_Exercise task:_ Reproduce the following lines verbatim, omitting the pictures from your output.

## start Listing

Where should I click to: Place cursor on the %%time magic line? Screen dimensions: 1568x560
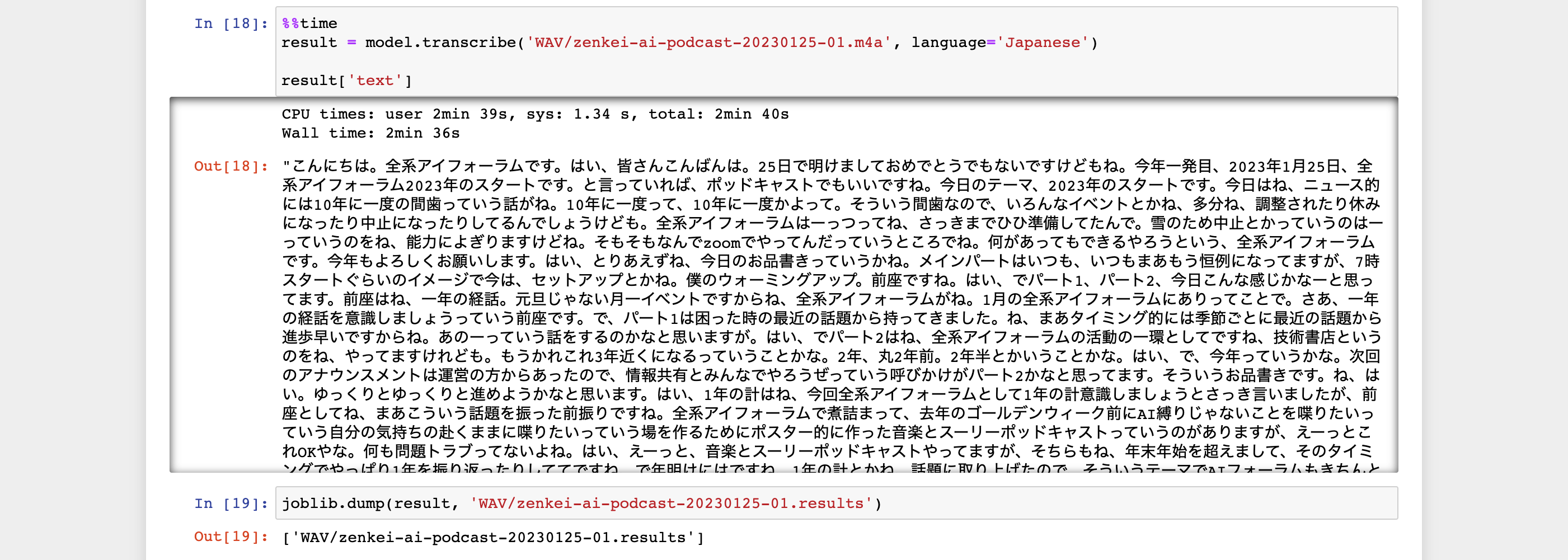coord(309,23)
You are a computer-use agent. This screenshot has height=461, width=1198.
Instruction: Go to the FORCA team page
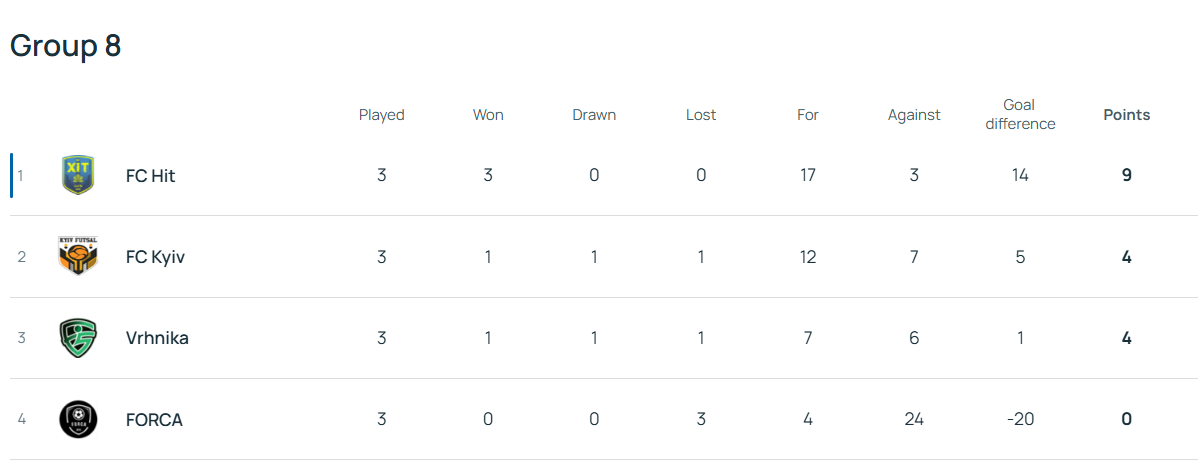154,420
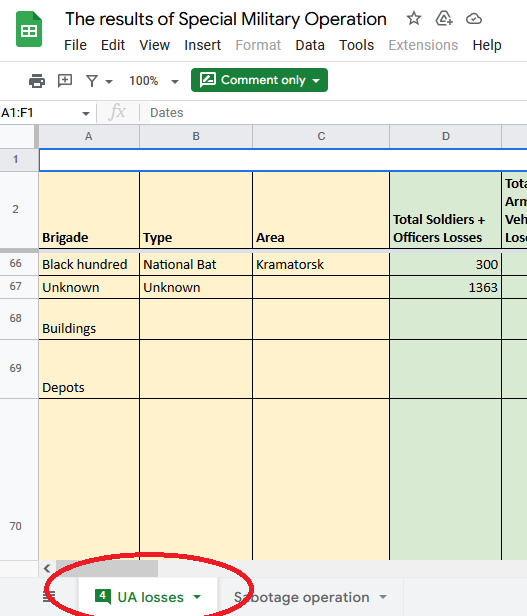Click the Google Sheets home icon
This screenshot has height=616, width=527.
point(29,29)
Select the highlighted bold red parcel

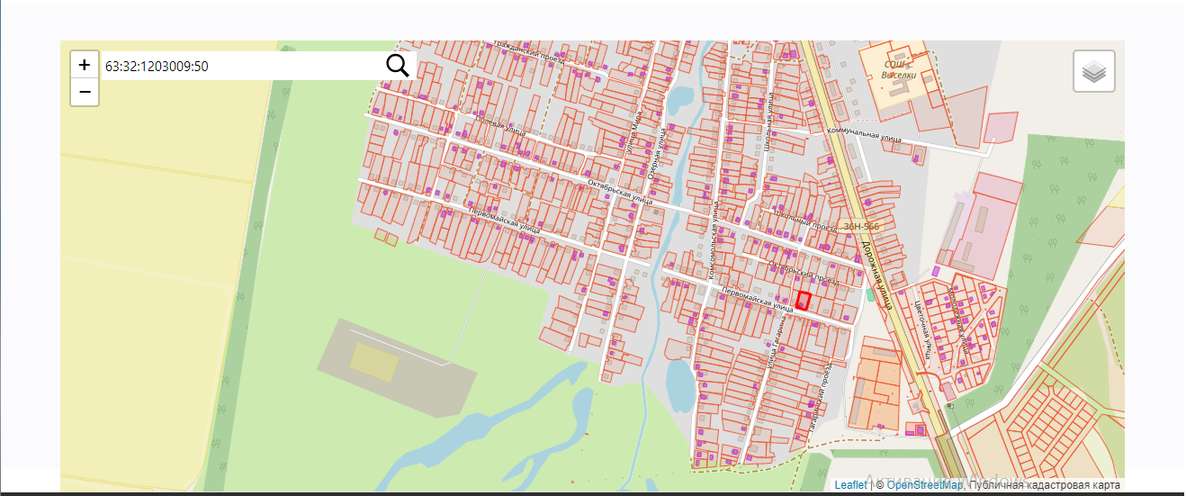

## end Listing

_Worked answer:_
Where should I click to: Place cursor on the %%time magic line? Screen dimensions: 1568x560
coord(309,23)
You are a computer-use agent. This screenshot has height=461, width=1198.
Instruction: Go to the FORCA team page
154,420
Click the Google Sheets home icon
This screenshot has height=616, width=527.
point(29,29)
Select the highlighted bold red parcel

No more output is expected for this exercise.